For its part, EY says that its efforts helped uncover the fraud in connection with several of the scandals, and, the Journal article reports, is launching what the firm calls a “redesigned audit quality strategy” that will include a continuing focus on “developing a culture of professional skepticism.”

 

The Journal article is lengthy and interesting, and includes a detailed description of the scandals at Wirecard and Luckin Coffee and of EY’s involvement with the company.

 

From my days (now getting to be quite a while ago) when I was running a D&O underwriting facility, I have an almost automatic reaction to a story like this one, which is to ask myself whether there are any D&O underwriting implications.

 

It would be sweeping with far too broad of a brush to look at these scandals, observe the common involvement of EY, and then conclude that EY’s involvement as auditor of a company somehow represents a red flag. For starters, with the accounting world down to only four big audit firms, treating all of EY’s audit clients as suspect would encompass a large swathe of listed companies. Second, while the handful of scandals mentioned in the article all had the common element of EY’s involvement, EY does have thousands of clients not involved in scandal, suggesting that EY’s involvement alone is not sufficient by itself to raise concern.

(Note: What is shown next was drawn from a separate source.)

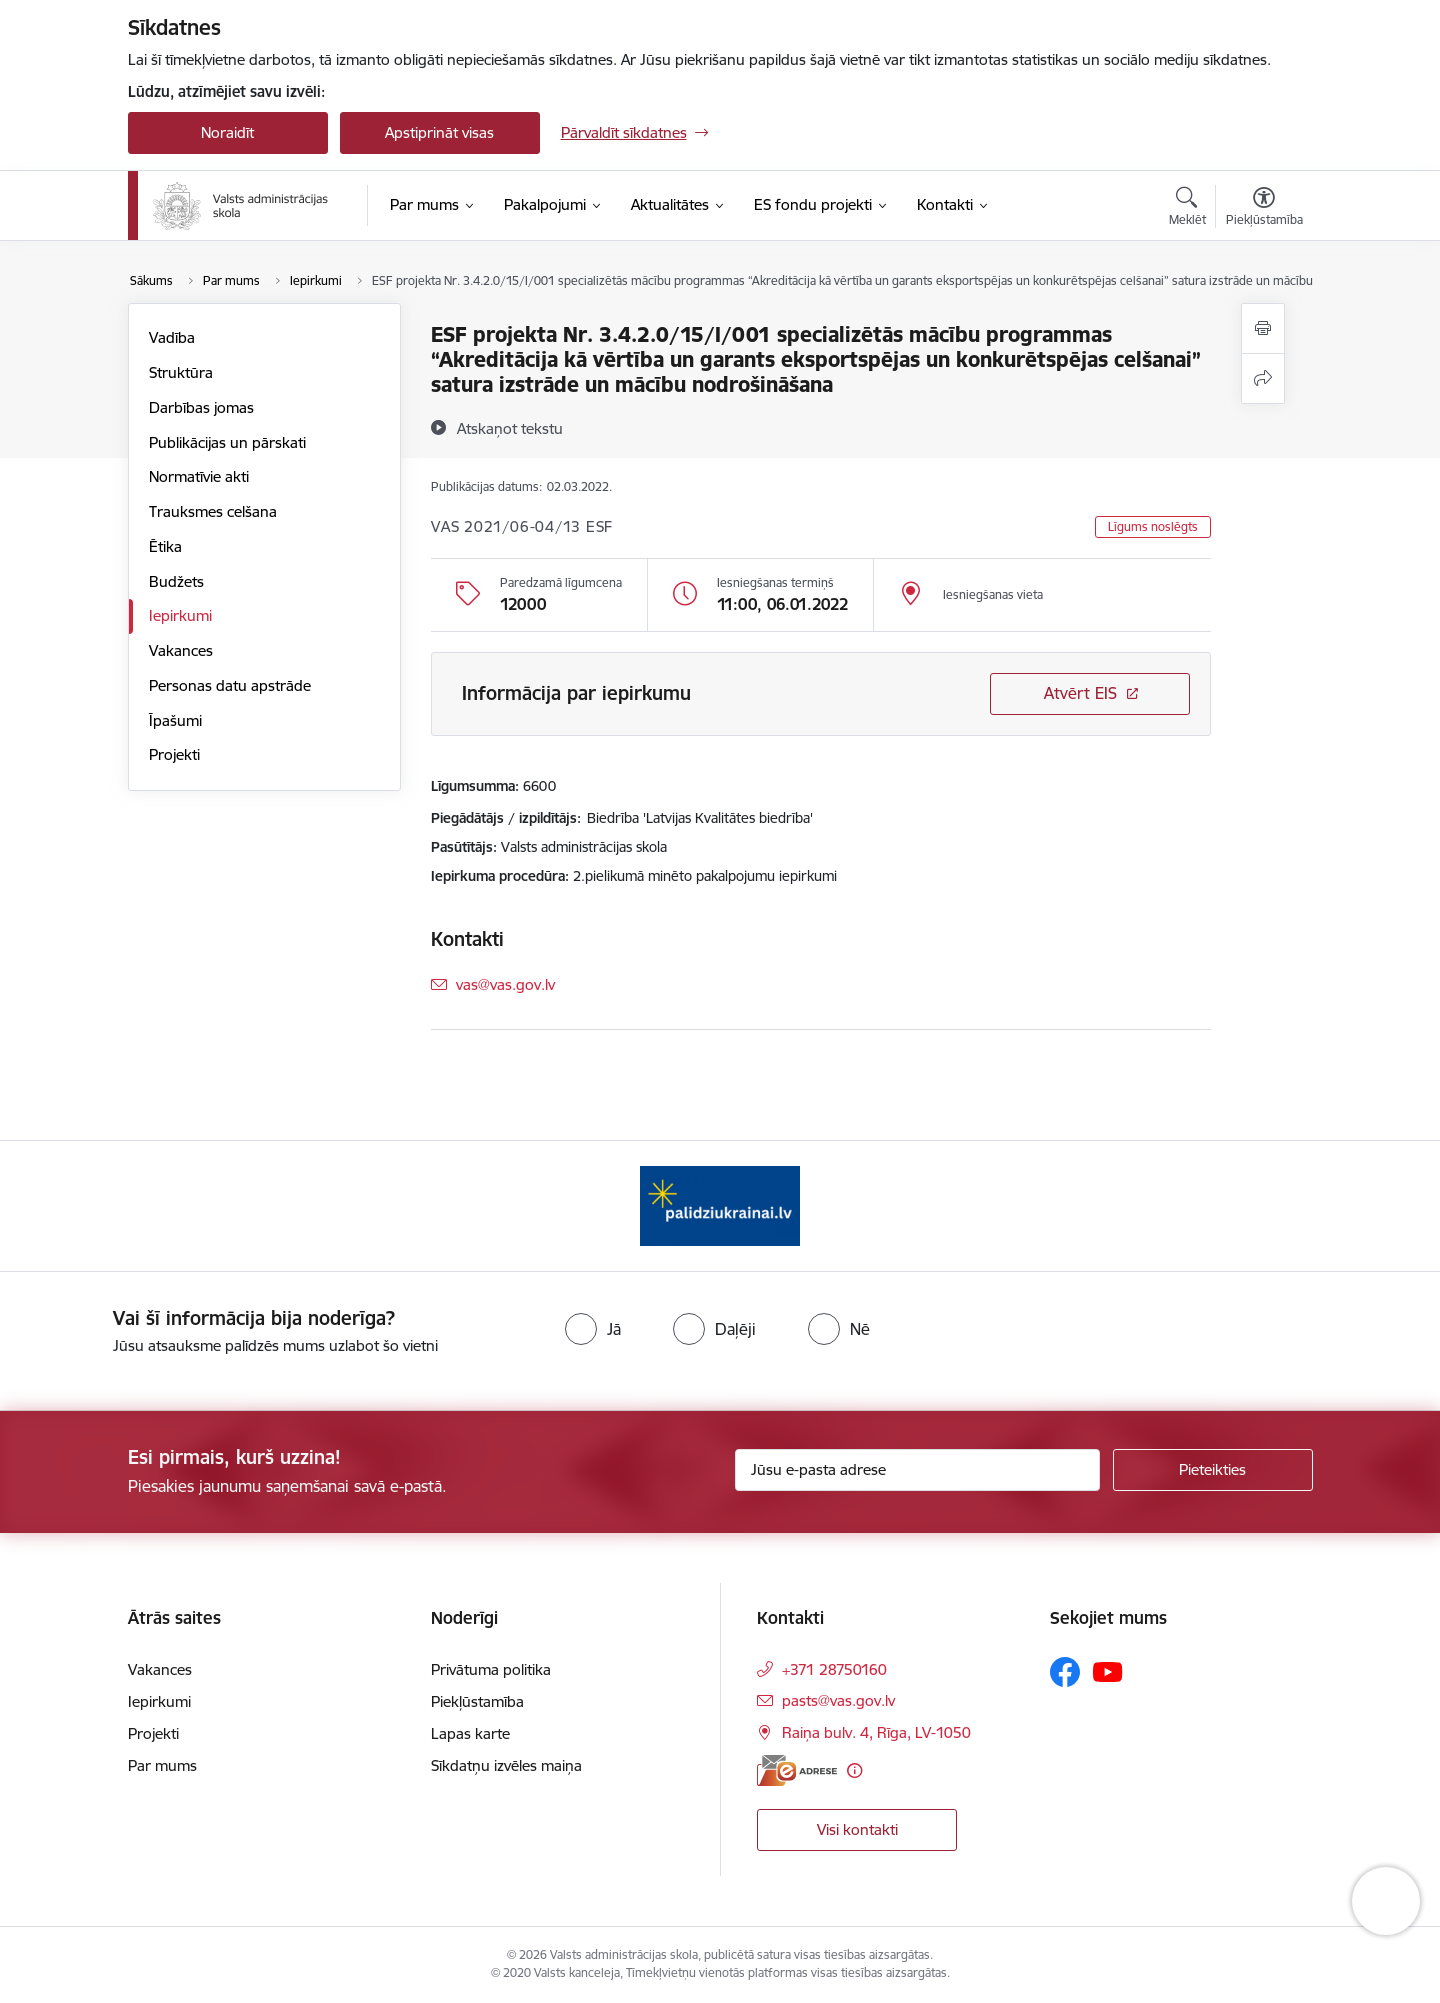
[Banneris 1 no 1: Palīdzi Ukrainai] (720, 1204)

Among EY audit clients are a number of tech giants, including Google parent Alphabet, Apple, and Amazon. The Journal article notes that EY has over 150,000 audit clients.

 

While the common involvement at these scandal-plagued companies of EY as auditor does understandably raise the question about there is something about EY’s approach that explains what happened. However, the question overlooks the possibility that EY’s common involvement is nothing other than an unfortunate coincidence. There could be other explanations as well, such as the fact that all of the companies mentioned, other than WeWork, were based outside the U.S. For example, Luckin Coffee is far from the first China-based company to become ensnared in a financial reporting scandal. Similarly, one of the more troubling details of the Wirecard scandal is the extent to which German financial regulators turned blind eye to questions about Wirecard that were circulating in the press.

 

Asking the question about what EY may have to do with the companies’ scandals also raises the larger question of whether it is even a reasonable expectation that an auditor using traditional audit techniques should be expected to detect fraud – an issue that the audit industry has been debating about for many years.

 

It is of course interesting to note that the companies involved in the year’s biggest accounting scandals all had the same auditor. It is harder to know what to make of that fact. It is even harder to decide what the implications may be. As the Journal article itself noted, it isn’t possible to pinpoint why EY had so many audit clients involved in accounting scandals. It still is interesting, though.